Na dworcu nie czeka na niego miła pani z farbowanymi włosami, która w imieniu uczelni miała przekazać mu listę adresów przyzwoitych stancji. Niepokorni zachodnioberlińscy studenci, wyparci z innych dzielnic miasta przez niebotyczne ceny, rozeszli się po zbombardowanych fabrykach, opuszczonych stacjach kolejowych i starych czynszowych kamienicach położonych zbyt blisko Muru nawet jak na gust deweloperów. W tureckich slumsach z azbestu i blachy falistej, które tak bardzo przypominają Mundy’emu dzieciństwo, nikt nie sprzedaje podręczników akademickich czy rakiet do squasha, tylko figi, miedziane patelnie, chałwę, skórzane sandały i plastikowe żółte kaczuszki na sznurku. Pakistańskiego syna marnotrawnego wita woń wschodnich przypraw, węgla drzewnego i pieczonej baraniny. Ulotki i graffiti na ścianach i oknach komun to nie afisze uczelnianych przedstawień sztuk mniej znanych dramatopisarzy elżbietańskich, za to nie pozostawiają suchej nitki na szachu, Pentagonie, Henrym Kissingerze, prezydencie Lyndonie Johnsonie i Napalmowej Kulturze Imperialistycznej Amerykańskiej Agresji na Wietnam.

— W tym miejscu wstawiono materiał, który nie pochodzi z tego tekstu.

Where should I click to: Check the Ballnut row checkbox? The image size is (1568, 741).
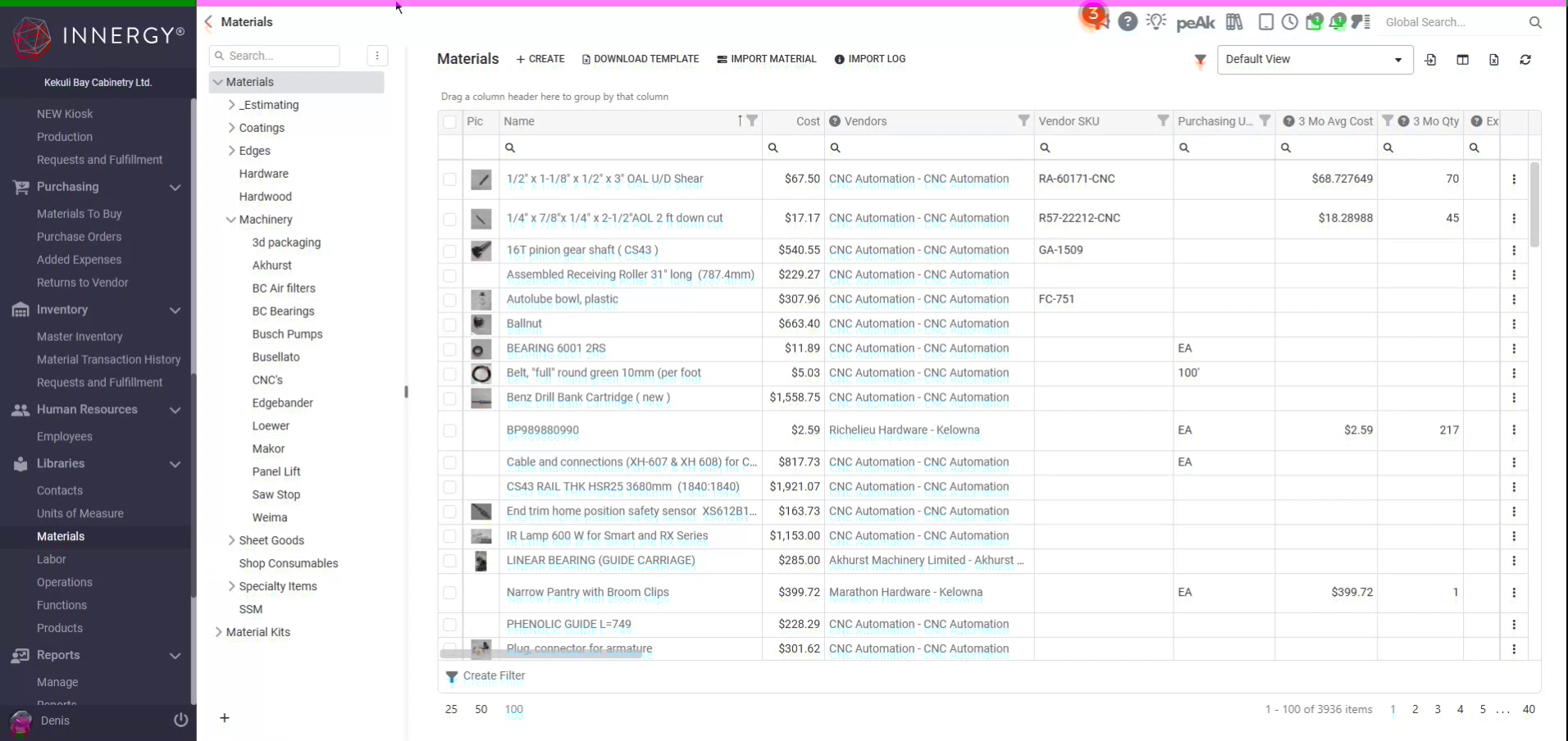[450, 325]
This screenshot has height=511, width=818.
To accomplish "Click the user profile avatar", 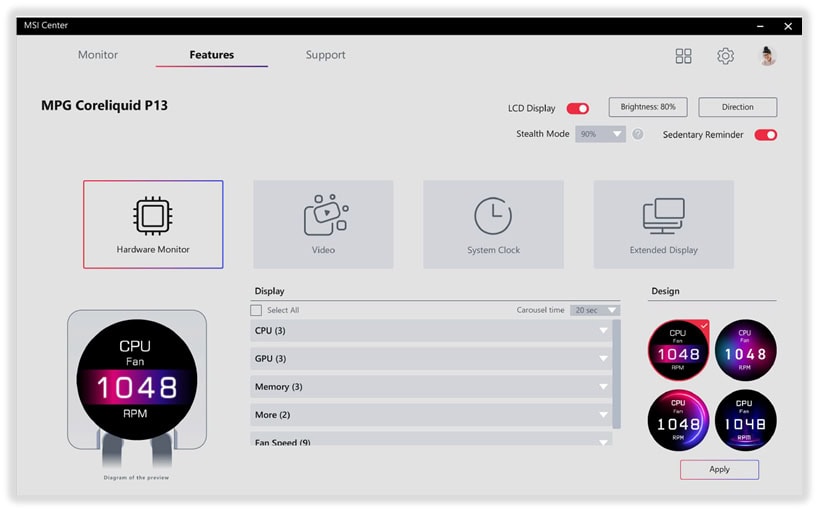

Rada Ilse wcale nie okazuje się taka zła. W knajpkach, doraźnie uruchamianych klubach czy choćby na rogach ulic, na których wystają zbuntowani studenci z papierosami w ustach, imię Saszy wywołuje na twarzach porozumiewawczy uśmiech i rzeczywiście każdemu coś mówi. Sasza? Sasza, ten mówca? Ten Sasza? No wiesz, mamy problem. My tutaj byle komu nie dajemy niczyjego adresu, bo schweinesystem ma długie uszy. Lepiej zostaw wiadomość w Demokratyczno-Socjalistycznym Związku Studentów, to może Sasza sam się z tobą skontaktuje.

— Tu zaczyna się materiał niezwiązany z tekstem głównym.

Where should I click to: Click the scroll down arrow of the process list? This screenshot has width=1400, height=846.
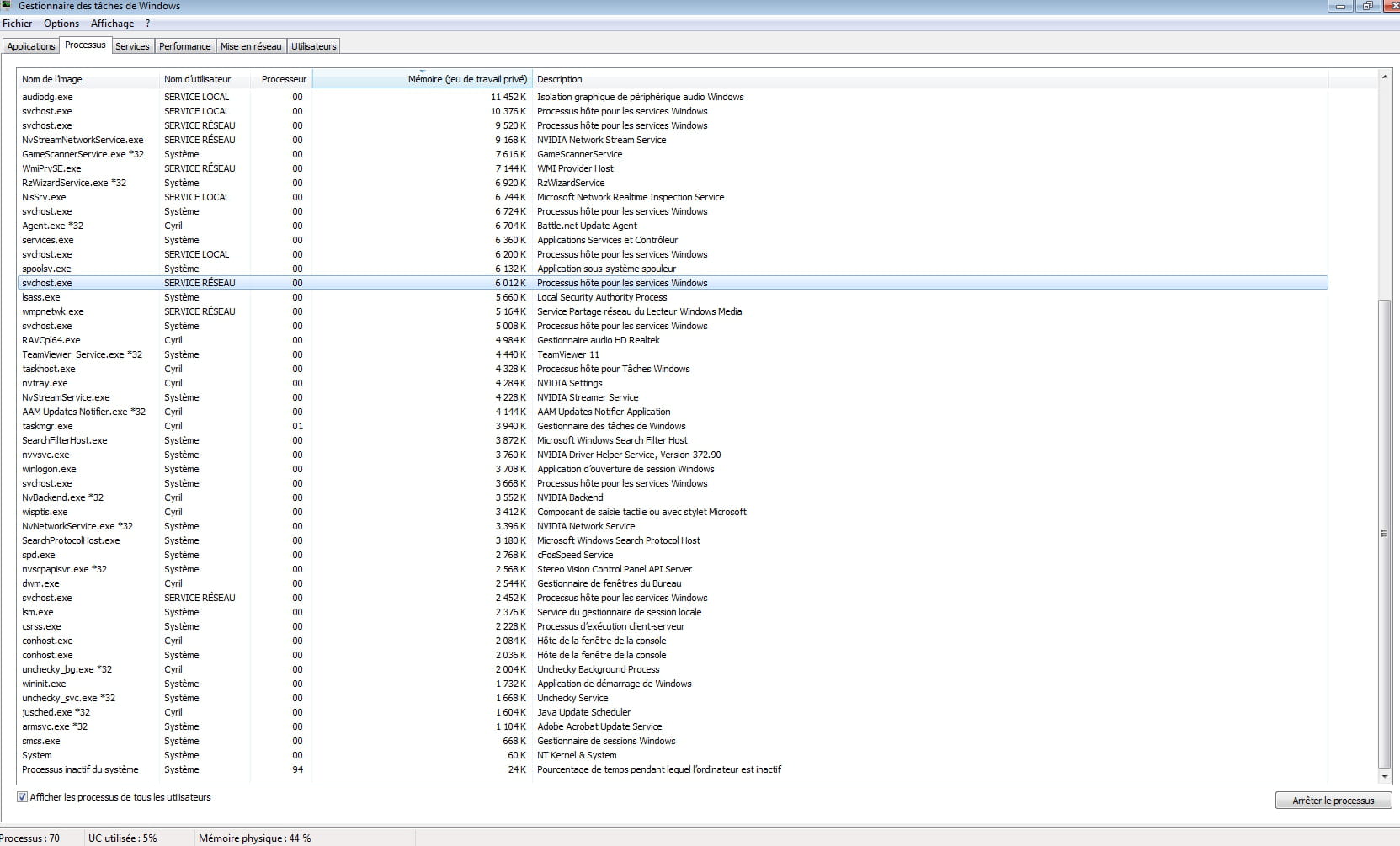pos(1385,776)
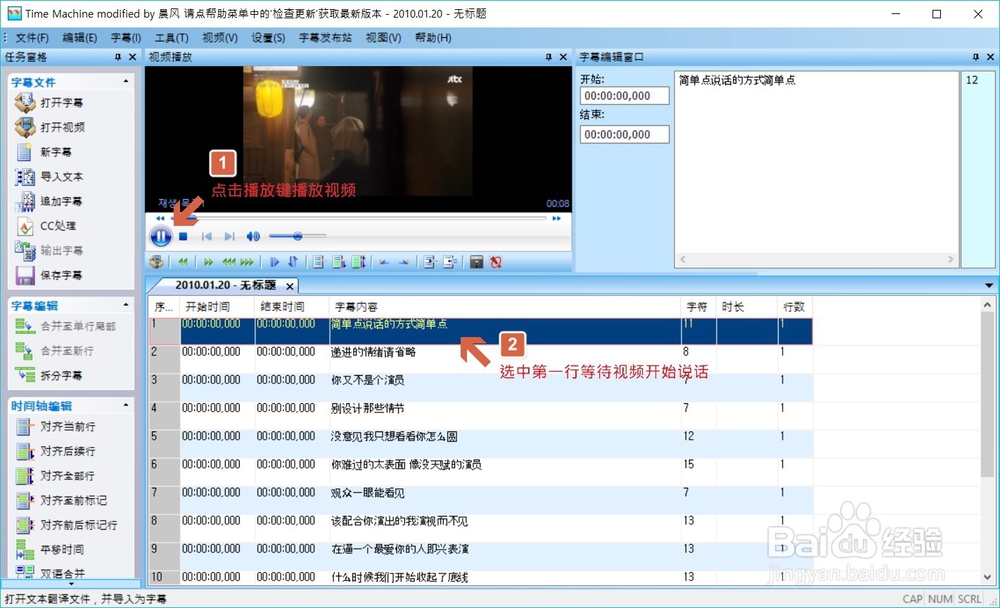Pause the video playback
The image size is (1000, 608).
160,236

Schweinesystem, powtarza sobie nowicjusz Mundy. Zapamiętać to określenie. Świński system. Czy czuje chwilową urazę do Ilse, że wepchnęła go w sam środek burzy radykalizmu bez map i przyrządów nawigacyjnych? Może. Ale zbliża się wieczór, Mundy wybrał już drogę i mimo żałoby ma wielką ochotę zakosztować tego nowego życia.